Put a little toggle switch on the outside and wire it so it switches two hard drives between master and slave. Then you can have two operating systems, and just change the switch to change operating systems (make sure you shut down first tho, lol)


----------



## Rip_Uk

with having sata hard drives would it make a difference..? nice idea any how to guides with that one?


----------



## dragon2309

lmao, have you never heard of dual bott systems, you dont need a fancy switch, lol... you just install both OS's and make sure your boot.ini file is right...

dragon


----------



## jbrown456

Yeah, but it's fun with a toggle switch. I have a friend who did that. No clue how...


----------



## OvenMaster

It's called "Nicklock". A key switch that lets you pick one of two hard drives to boot from.
Tom


----------



## jbrown456

Yes, that sounds right!


----------



## jbrown456

Here is a link: Nicklock.
On tom's hardware: http://www.tomshardware.com/2001/07/27/boot_lock_and_hard_disk_selection_system/index.html


EDIT: It seems the company (http://www.nicklock.com) is no longer operational. You could without problems make the nicklock...


----------



## Rip_Uk

thanks for the link. i have also thought of maybe some sort of lava lamp but i am a little worried about temperatures.


----------



## dragon2309

lavalamps get incredibly hot, shoving one inside a case is not a good idea.


----------



## Rip_Uk

that what i thought but there has got to be a way around it or making something that looks like one.


----------



## jbrown456

you could make an actual "compartment" in the side of the case, and then put a plastic side over it. Then put like a insulating pad on the outside, and then use a fan to also vent this little "compartment".

Crude MS Paint Diagram (love MS Paint  )






Probabally a bad idea. Any comments?


----------



## Rip_Uk

nice idea, i wonder how i could get it in the compartment.


----------



## Machine7587

In my old machine I installed a CIK (crypto Ignition Key) interrupter on the HD.  You had to have the CIK key in order to start the machine.  once on, you can remove it, but if it restarts you would need the key again.  Only worked for IDE, so when i went to SATA had to take it out.  
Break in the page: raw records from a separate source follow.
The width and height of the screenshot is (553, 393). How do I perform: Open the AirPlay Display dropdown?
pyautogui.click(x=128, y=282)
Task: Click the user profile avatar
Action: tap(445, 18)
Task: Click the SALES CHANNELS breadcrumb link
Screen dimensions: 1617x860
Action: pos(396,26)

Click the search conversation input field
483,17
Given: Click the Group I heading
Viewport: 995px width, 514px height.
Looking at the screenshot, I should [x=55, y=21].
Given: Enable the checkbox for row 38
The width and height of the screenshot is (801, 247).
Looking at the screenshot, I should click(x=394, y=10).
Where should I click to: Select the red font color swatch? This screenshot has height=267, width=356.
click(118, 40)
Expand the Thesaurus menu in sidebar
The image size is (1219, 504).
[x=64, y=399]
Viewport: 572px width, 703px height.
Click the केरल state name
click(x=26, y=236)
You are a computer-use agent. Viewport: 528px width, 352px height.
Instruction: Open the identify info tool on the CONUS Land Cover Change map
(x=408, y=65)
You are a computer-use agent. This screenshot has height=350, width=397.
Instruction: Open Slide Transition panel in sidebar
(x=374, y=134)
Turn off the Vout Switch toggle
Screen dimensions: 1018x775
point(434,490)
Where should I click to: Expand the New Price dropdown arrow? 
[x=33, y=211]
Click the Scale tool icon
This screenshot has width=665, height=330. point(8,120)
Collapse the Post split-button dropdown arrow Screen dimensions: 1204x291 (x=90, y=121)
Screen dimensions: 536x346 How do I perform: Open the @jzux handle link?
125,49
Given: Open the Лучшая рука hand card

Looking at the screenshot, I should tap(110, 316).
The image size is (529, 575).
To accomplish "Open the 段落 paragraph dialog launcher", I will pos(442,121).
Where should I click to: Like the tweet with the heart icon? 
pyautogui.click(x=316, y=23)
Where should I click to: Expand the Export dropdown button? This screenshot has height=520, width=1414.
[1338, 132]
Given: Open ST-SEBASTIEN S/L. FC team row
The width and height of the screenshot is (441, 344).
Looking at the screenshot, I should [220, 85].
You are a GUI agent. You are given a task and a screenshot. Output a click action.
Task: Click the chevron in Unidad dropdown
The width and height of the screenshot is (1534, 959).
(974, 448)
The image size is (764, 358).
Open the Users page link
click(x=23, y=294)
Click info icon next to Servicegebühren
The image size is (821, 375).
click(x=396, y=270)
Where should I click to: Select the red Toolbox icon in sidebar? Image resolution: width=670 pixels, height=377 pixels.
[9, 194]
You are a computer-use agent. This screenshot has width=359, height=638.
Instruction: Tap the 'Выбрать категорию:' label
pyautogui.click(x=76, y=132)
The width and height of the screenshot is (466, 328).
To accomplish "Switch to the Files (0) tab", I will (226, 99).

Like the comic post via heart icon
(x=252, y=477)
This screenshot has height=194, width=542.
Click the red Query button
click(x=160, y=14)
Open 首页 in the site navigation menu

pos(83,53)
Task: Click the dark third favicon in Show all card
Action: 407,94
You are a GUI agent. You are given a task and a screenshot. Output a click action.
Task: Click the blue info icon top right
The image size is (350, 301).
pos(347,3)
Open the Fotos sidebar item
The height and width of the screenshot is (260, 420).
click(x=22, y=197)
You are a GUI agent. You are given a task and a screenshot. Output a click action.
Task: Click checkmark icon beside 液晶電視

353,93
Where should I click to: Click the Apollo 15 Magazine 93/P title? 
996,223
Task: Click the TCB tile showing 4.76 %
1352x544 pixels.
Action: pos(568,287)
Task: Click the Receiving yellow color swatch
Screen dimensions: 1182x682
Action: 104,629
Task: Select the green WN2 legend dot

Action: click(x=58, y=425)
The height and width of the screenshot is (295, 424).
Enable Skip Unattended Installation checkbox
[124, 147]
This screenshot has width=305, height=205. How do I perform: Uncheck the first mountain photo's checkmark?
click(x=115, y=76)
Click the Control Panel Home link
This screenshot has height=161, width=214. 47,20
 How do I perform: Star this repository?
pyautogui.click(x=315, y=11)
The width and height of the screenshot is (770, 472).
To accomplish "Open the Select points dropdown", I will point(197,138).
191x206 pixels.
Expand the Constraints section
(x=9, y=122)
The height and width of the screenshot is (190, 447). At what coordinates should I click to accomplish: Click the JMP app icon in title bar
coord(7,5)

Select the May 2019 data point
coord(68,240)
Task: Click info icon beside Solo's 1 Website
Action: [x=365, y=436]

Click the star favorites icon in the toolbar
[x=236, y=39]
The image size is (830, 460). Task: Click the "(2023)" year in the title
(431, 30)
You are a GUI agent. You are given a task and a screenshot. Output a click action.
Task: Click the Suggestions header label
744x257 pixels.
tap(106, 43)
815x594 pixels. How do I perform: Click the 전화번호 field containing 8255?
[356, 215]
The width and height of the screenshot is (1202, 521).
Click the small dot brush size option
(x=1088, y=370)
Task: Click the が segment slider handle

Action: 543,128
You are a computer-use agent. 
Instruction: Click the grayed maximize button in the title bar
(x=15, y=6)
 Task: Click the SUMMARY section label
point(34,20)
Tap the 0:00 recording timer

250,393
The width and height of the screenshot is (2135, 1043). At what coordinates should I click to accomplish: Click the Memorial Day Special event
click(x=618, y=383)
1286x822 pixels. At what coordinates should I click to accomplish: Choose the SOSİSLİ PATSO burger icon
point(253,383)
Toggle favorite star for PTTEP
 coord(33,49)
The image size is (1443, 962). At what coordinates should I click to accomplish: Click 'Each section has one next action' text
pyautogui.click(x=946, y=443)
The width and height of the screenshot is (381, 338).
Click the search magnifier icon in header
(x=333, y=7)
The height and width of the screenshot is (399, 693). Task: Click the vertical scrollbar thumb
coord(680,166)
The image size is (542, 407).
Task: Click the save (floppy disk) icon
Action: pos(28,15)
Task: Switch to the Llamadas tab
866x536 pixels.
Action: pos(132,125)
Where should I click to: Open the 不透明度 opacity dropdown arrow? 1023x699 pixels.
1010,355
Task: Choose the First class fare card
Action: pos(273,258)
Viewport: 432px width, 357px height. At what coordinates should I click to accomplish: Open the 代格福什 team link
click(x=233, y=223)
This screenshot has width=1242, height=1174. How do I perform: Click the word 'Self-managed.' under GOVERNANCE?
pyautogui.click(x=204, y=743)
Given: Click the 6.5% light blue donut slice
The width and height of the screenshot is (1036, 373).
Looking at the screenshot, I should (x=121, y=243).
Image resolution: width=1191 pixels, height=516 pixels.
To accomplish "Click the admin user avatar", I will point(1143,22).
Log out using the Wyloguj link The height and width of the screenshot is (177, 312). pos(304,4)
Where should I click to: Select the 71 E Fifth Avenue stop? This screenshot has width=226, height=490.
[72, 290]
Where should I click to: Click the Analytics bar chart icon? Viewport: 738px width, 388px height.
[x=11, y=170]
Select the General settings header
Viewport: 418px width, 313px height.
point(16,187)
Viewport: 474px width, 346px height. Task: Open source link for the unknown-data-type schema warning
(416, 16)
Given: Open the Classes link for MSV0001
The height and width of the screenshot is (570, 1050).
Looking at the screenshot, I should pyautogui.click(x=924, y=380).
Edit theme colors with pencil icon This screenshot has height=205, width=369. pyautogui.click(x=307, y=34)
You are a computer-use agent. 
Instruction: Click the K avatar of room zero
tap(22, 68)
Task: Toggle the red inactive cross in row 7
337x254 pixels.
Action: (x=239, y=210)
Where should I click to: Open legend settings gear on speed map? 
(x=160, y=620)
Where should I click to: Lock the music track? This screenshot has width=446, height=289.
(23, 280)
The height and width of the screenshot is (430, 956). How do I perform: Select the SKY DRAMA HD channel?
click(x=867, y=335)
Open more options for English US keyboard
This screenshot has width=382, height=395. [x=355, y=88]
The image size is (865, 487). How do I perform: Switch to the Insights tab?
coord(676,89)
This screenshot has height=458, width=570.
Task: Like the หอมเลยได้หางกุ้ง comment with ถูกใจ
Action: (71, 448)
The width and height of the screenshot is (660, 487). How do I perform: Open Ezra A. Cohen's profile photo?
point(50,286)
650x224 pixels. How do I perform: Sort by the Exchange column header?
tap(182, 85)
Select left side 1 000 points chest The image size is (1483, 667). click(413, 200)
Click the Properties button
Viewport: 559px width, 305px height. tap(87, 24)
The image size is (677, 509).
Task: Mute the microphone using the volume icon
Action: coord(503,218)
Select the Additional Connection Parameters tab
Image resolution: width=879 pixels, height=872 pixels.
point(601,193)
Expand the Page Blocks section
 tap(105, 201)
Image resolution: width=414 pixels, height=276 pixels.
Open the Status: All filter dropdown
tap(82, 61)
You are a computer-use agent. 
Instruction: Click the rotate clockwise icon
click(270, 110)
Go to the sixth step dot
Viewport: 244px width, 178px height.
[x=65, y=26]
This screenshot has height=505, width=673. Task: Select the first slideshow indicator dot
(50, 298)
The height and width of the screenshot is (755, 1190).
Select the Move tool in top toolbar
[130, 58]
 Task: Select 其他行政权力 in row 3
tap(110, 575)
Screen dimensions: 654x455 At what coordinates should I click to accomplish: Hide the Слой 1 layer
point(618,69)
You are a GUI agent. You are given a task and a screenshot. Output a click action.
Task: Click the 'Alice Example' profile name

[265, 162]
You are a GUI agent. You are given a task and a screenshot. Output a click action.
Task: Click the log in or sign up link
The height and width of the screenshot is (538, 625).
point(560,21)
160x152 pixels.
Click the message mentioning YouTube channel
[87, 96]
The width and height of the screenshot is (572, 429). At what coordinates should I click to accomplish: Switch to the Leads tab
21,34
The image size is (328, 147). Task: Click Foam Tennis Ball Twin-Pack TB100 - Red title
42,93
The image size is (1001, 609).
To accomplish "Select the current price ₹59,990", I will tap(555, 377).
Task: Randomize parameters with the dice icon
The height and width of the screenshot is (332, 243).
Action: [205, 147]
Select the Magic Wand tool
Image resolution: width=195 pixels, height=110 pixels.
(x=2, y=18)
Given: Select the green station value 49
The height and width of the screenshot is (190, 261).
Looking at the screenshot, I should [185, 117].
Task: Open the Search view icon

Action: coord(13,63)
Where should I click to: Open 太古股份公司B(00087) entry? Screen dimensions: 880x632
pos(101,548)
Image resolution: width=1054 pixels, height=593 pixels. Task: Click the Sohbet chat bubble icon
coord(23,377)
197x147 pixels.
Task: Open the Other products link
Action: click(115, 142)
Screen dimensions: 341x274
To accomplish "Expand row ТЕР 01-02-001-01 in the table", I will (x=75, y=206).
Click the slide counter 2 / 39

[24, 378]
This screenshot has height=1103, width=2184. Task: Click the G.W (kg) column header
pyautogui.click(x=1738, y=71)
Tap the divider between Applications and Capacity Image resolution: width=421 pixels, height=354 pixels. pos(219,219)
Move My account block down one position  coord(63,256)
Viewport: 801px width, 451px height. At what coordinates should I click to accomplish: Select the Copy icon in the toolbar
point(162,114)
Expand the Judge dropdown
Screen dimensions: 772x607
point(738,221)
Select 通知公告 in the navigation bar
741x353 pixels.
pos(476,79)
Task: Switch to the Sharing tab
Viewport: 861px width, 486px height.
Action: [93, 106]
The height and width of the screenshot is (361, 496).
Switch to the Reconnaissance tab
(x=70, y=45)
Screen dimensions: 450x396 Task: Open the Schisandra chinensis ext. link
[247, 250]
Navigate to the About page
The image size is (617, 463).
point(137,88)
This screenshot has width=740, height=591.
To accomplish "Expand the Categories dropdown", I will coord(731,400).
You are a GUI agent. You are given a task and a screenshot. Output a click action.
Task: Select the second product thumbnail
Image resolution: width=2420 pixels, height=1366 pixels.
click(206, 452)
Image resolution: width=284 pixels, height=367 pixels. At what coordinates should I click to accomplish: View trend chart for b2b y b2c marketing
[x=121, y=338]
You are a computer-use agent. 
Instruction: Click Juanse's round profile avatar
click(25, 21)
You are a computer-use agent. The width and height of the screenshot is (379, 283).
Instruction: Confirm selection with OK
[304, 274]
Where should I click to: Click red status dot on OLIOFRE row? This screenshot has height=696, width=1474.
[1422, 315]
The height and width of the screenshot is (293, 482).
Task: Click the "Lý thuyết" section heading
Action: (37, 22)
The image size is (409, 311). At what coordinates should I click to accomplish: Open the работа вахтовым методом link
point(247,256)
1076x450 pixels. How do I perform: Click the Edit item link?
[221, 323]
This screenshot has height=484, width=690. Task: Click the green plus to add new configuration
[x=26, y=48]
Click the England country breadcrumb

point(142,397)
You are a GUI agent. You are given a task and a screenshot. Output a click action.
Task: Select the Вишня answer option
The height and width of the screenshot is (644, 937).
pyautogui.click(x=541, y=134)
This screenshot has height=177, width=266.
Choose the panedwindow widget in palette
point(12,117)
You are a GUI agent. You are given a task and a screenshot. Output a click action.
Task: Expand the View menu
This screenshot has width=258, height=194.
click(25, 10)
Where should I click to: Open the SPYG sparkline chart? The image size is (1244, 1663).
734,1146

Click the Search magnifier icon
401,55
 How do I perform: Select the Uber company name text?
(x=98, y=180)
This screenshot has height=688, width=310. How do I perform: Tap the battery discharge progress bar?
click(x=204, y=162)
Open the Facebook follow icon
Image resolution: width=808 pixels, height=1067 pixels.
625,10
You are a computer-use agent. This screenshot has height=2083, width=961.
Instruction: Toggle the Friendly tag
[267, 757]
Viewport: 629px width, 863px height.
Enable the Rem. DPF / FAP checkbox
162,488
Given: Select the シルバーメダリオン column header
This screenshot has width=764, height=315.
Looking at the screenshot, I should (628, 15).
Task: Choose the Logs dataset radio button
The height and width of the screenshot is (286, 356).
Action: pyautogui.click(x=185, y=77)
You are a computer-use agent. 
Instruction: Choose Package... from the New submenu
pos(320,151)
Another cool mod is using copper security line to draw out a circuite on the plexi.  then use this to power your 12v devices. (fans, lights, etc.)  You could use flat LED's and whatnot to place in-line to give it a cool look.


----------



## Rip_Uk

any pictures? and where does the key go? inside the machine?


----------



## Machine7587

I'll take a pic of the one I have not used and post it.  This one is a 5 1/4 mount plate with the key position in it.  Cable from HD to plate, then plate to MB.  I pulled it apart of course and mounted it a bit differentliy.  But anything can be done with it.  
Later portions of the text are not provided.